● **Given passage**:
--- Start ---
In this article, I review the work of a writer called Mohammed Ali (no relation to the boxer), and his book, "How To Place Bet On Favourites For A Living." The book offers a betting strategy to win horse races, and it has been hard marketed on many blog post comment sections and forums.

The only fair and ethical way of reviewing his book is to expose what is in it in order to review it honestly and fairly. For that reason, the work will be critiqued whilst I explain the betting strategy it holds.

The Front Cover Sets You Up For A Fall

Firstly, let’s get something straight, you cannot make a living from betting on favourites. It is possible to earn money doing it, but you cannot make a consistent living from betting on favourites in horseracing.

The second half of the cover is even more inflammatory as it says, "Discover how $15 is very safely turned into $157.28 from 5 highly secure bets." The fact is that the bets are not safe and are not secure. Additionally, the fact he quoted the amount placed and the amount won adds no more credibility than numbers he pulled out of the air. Finally, it says five secure bets, which may lead you to believe there are five betting strategies within this book, when there is only one.

Do not believe any betting strategy that guarantees a win, and be very sceptical of so-called "safe" bets because in reality a safe-bet is viciously difficult to engineer and very low paying. Tricky techniques such as offering the amounts wagered and won as proof is about as convincing as forged penny created in plasticine by a small child.
--- End ---
● **Provided data**:
--- Start ---
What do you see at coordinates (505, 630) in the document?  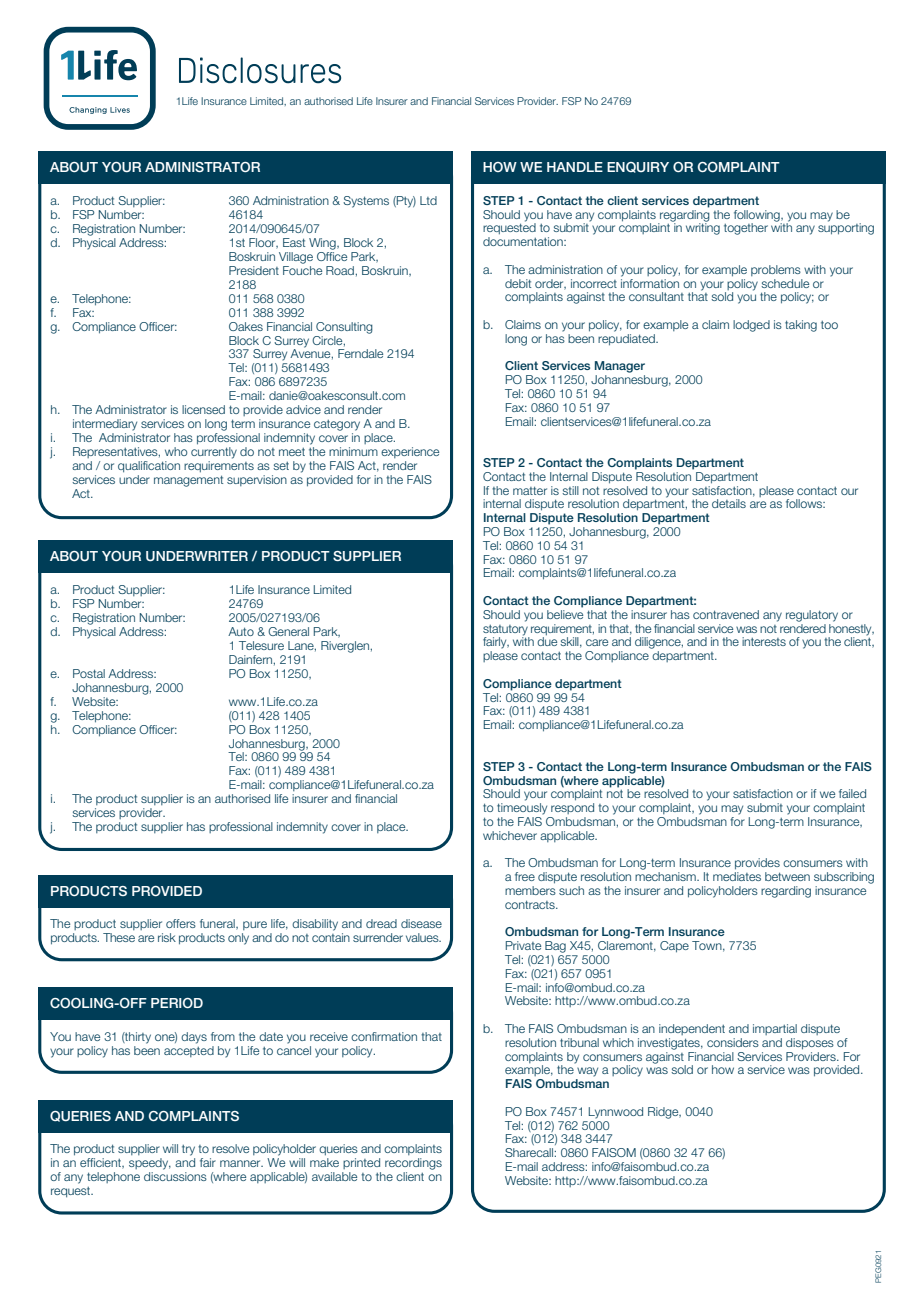 I see `statutory` at bounding box center [505, 630].
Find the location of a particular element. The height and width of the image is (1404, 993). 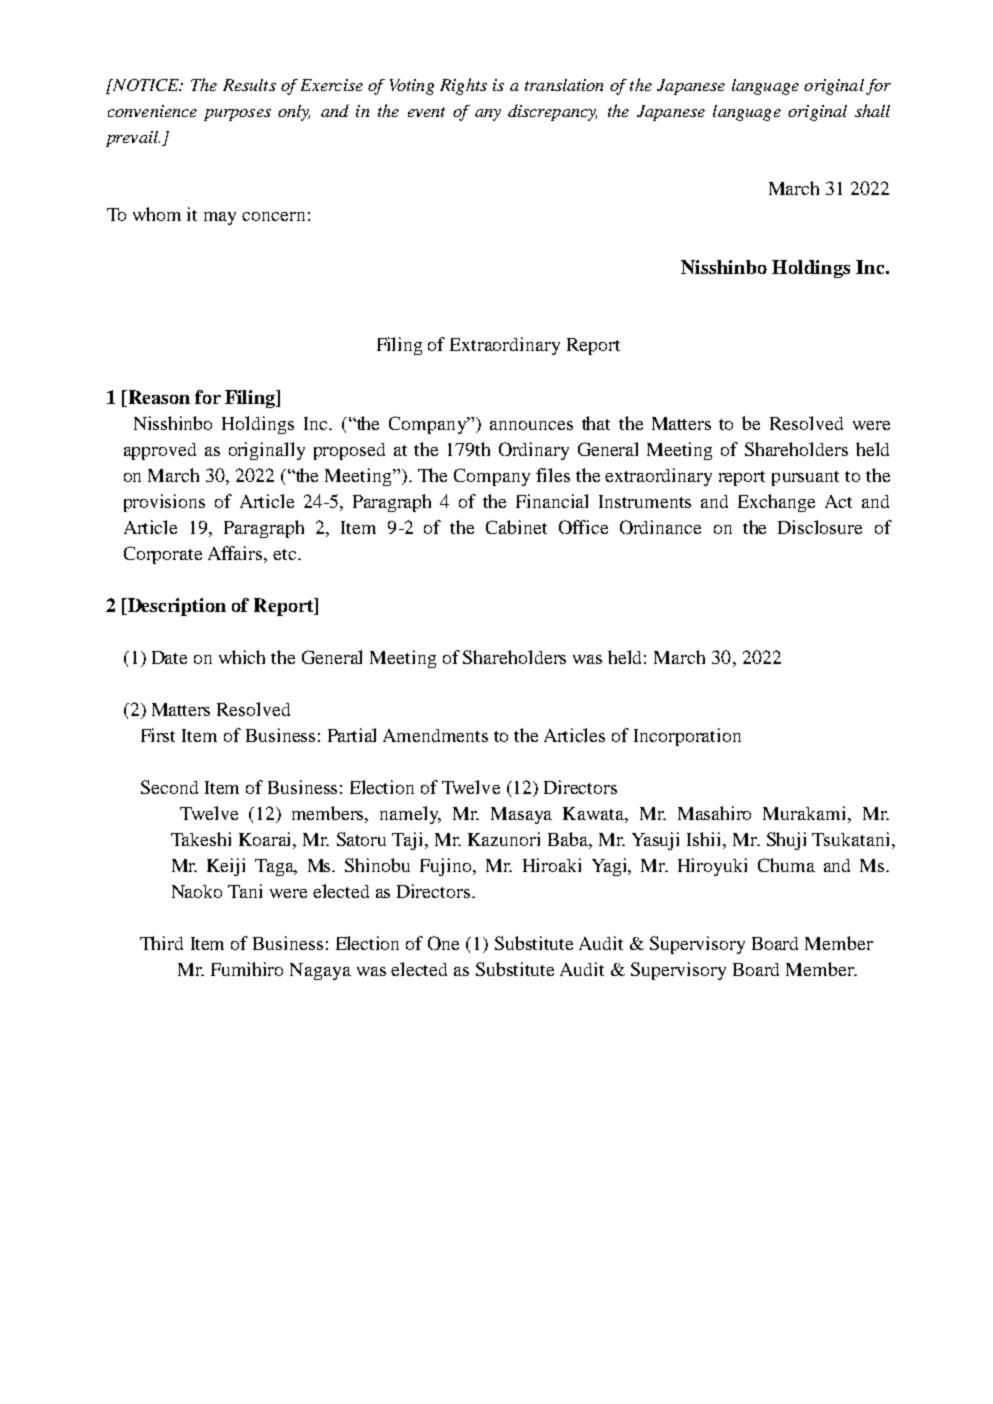

purposes is located at coordinates (237, 115).
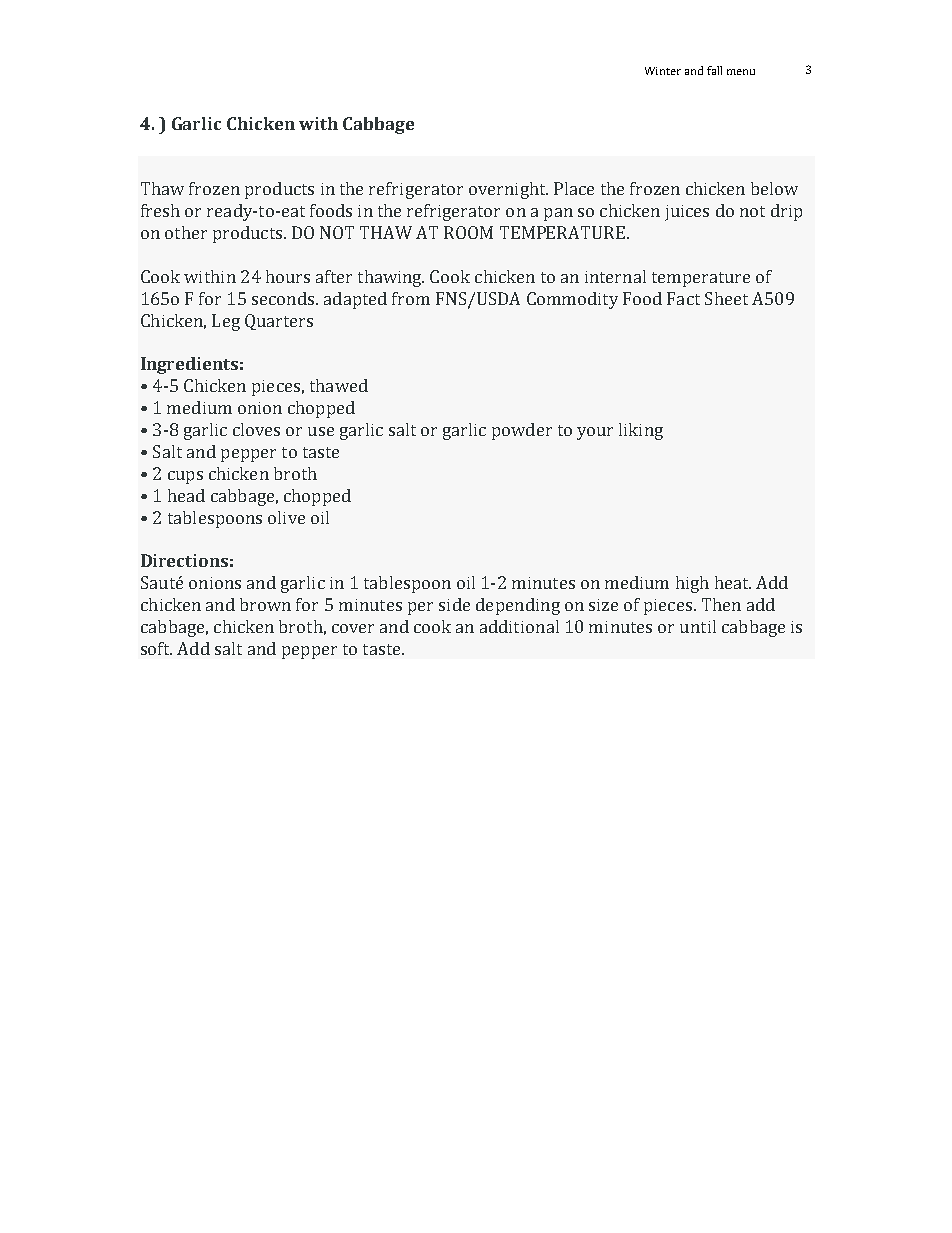  What do you see at coordinates (288, 276) in the screenshot?
I see `hours` at bounding box center [288, 276].
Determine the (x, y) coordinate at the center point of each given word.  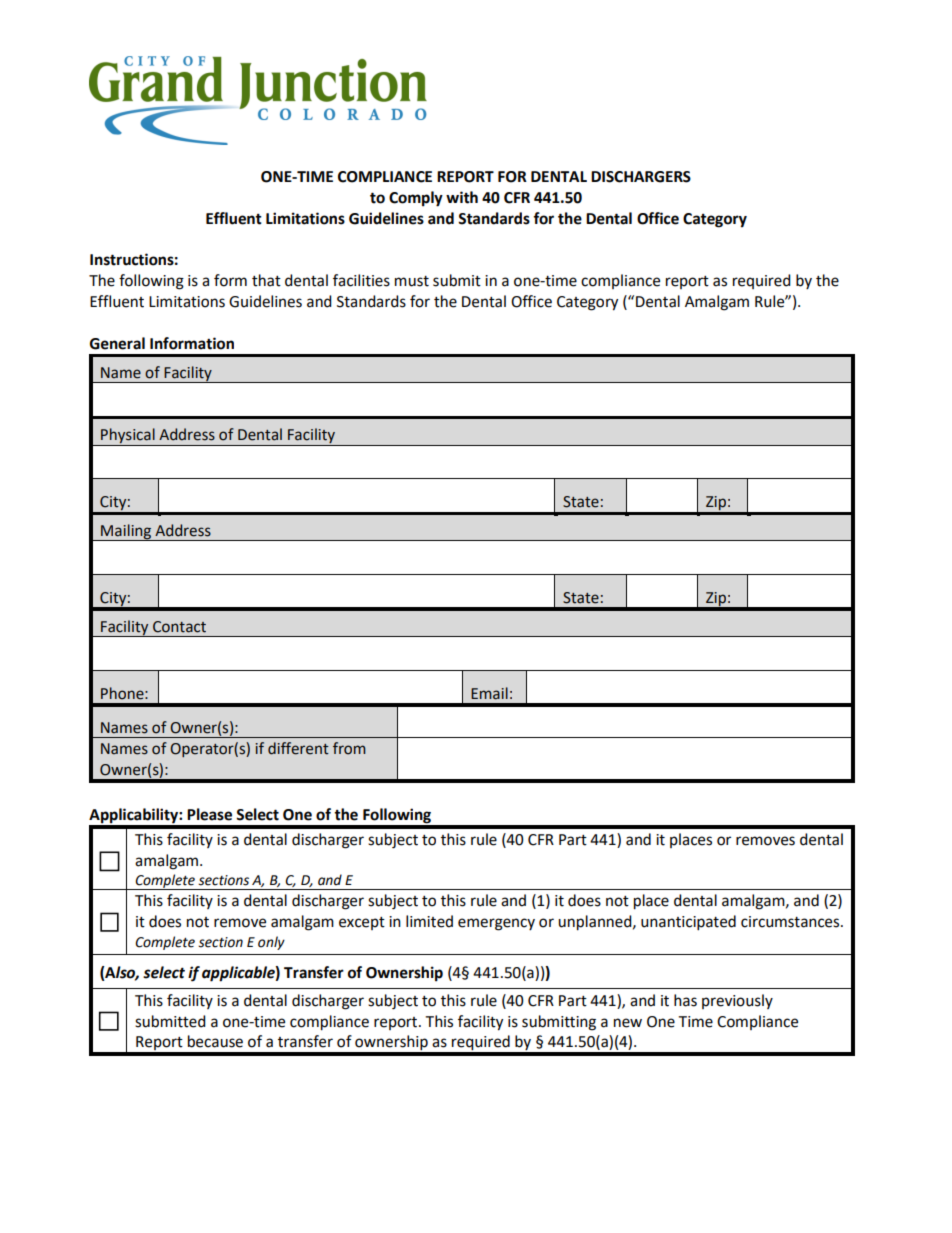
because (215, 1041)
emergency (496, 924)
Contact (179, 627)
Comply (416, 199)
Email (489, 693)
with (462, 197)
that (266, 280)
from (349, 748)
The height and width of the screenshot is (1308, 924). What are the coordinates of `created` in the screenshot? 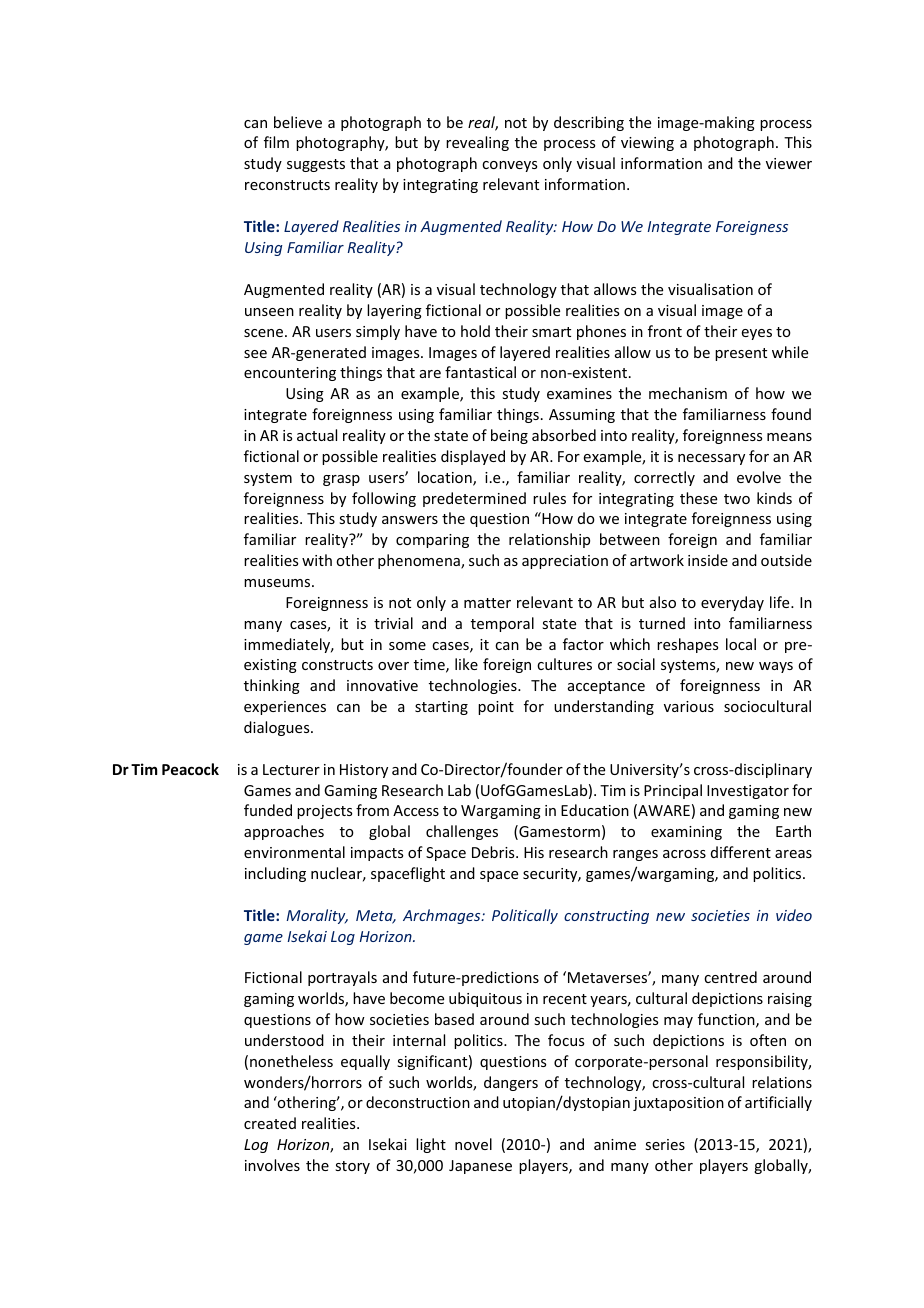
--- End ---
● **Stated exercise A**:
In the betting-book review, reproduce the passage from "In this article, I" up to and including "strategy it holds.".
● **Stated exercise B**:
Recast the paragraph of the betting-book review that begins "The second half of the cover" as a short bulleted list that keeps its main points.

● **Written answer A**:
In this article, I review the work of a writer called Mohammed Ali (no relation to the boxer), and his book, "How To Place Bet On Favourites For A Living." The book offers a betting strategy to win horse races, and it has been hard marketed on many blog post comment sections and forums.

The only fair and ethical way of reviewing his book is to expose what is in it in order to review it honestly and fairly. For that reason, the work will be critiqued whilst I explain the betting strategy it holds.

● **Written answer B**:
- The cover's second half claims "$15 is very safely turned into $157.28 from 5 highly secure bets," which is even more inflammatory than its first half.
- The bets are neither safe nor secure.
- Quoting the amount placed and the amount won adds no more credibility than numbers pulled out of the air.
- "Five secure bets" may suggest the book contains five betting strategies, but it contains only one.